Ludzie padali uciekając, ale szybko dopadli ich milicjanci, którzy ścigali innych na podwórkach bloków mieszkalnych, gdzie wielu chciało się ukryć.

Gdy dopadli uciekinierów, oficerowie otoczyli ich i bili brutalnie pałami. Mieszkańcy obserwujący z okien wygwizdywali i przeklinali funkcjonariuszy, wzywając ich od najgorszych.

Ktoś nawet rzucił drewnianą drabiną w milicjantów, którzy bili mężczyznę pod oknami.

Wcześniej zespół BBC zaatakowali faceci ubrani na czarno. - Zabierz aparat - ryczeli, gdy do nas podeszli. Pokazaliśmy im akredytacje wydane przez władze, ale jeden z nich wyrwał koleżance jej kartę z szyi.

Gdy zażądaliśmy zwrotu akredytacji, jeden z nich uderzył nas pałką. Serwis opozycyjny Tut.by informował, że dziennikarze byli zatrzymywani także w Brześciu i Grodnie.

Niemal wszyscy zastanawiają się teraz, co zrobi Swietłana Cichanouska, główna rywalka Łukaszenki, którą zmuszono do opuszczenia Białorusi, a wcześniej do odczytania apelu, w którym prosiła rodaków o zachowanie spokoju.

Czy musiała tak postąpić? Czy zdradziła nasze ideały - pyta wielu i każdy ma swoją odpowiedź.

Wielu mówi, że to ona odgrzała nadzieje na lepsze życie, to ona przyciągała tłumy na wiece.

Zwolennicy opozycji wyszli na ulice.
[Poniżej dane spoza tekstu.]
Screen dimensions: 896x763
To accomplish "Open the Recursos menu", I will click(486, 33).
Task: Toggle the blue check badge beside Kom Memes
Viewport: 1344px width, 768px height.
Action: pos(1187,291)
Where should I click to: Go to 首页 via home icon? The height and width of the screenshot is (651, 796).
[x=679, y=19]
Domagają się ogłoszenia prawdziwych wyników wyborów

Białoruś: Wybory prezydenckie 2020. Reżim podał wyniki, zwyc...

37-letnia była nauczycielka języka angielskiego była matką opiekująca się dziećmi w domu i nagle wskoczyła w wielką politykę po aresztowaniu jej męża i zablokowaniu mu możliwości udziału w wyborach.

Była jedną z trzech kobiet, które połączyły siły, aby przewodzić opozycji. Weronika Tsepkalo uciekła z Białorusi w dniu wyborów, tylko Maria Kolesnikowa pozostaje w kraju.
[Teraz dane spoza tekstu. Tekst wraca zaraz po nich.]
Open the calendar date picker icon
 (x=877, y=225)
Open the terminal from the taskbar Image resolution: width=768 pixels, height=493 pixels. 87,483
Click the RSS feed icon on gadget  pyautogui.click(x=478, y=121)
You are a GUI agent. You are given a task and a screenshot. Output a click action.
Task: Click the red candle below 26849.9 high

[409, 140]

Ta ostatnia mówi, że Cichanouska była eskortowana przez bezpiekę do granicy w ramach umowy umożliwiającej uwolnienie szefowej jej kampanii, Marii Moroz, którą aresztowano w piątek wieczorem.

W poniedziałek Cichanouska przyszła do Centralnej Komisji Wyborczej w Mińsku, aby złożyć protest.

Została na trzy godziny w pokoju z dwoma oficerami służby bezpieczeństwa, według Kolesnikowej, która​​towarzyszyła jej i czekała na zewnątrz.

Godzinę po spotkaniu Kolesnikowa ​​widziała, jak do pokoju wchodziło kilka osób z czarnymi torbami zawierającymi coś, co wyglądało na sprzęt wideo. Po kolejnych dwóch godzinach powiedziano Kolesnikowej, że ​Cichanouska wyszła z budynku innym wejściem.

Od tamtej pory nie miała żadnych wiadomości od Cichanouskiej, ale dodała, że ​​było jasne, że rywalka Łukaszenki nagrała wypowiedź na wideo i opuściła kraj pod presją.

- Kiedy wszyscy wokół ciebie i twojej rodziny są zakładnikami, trudno jest nie wypowiadać się pod presją - mówiła w Mińsku Kolesnikowa.

Po przyjeździe na Litwę w internecie pojawiło się wideo, w którym Cichanouska zwróciła się do zwolenników (po rosyjsku), stwierdzając, że przeceniła swe siły.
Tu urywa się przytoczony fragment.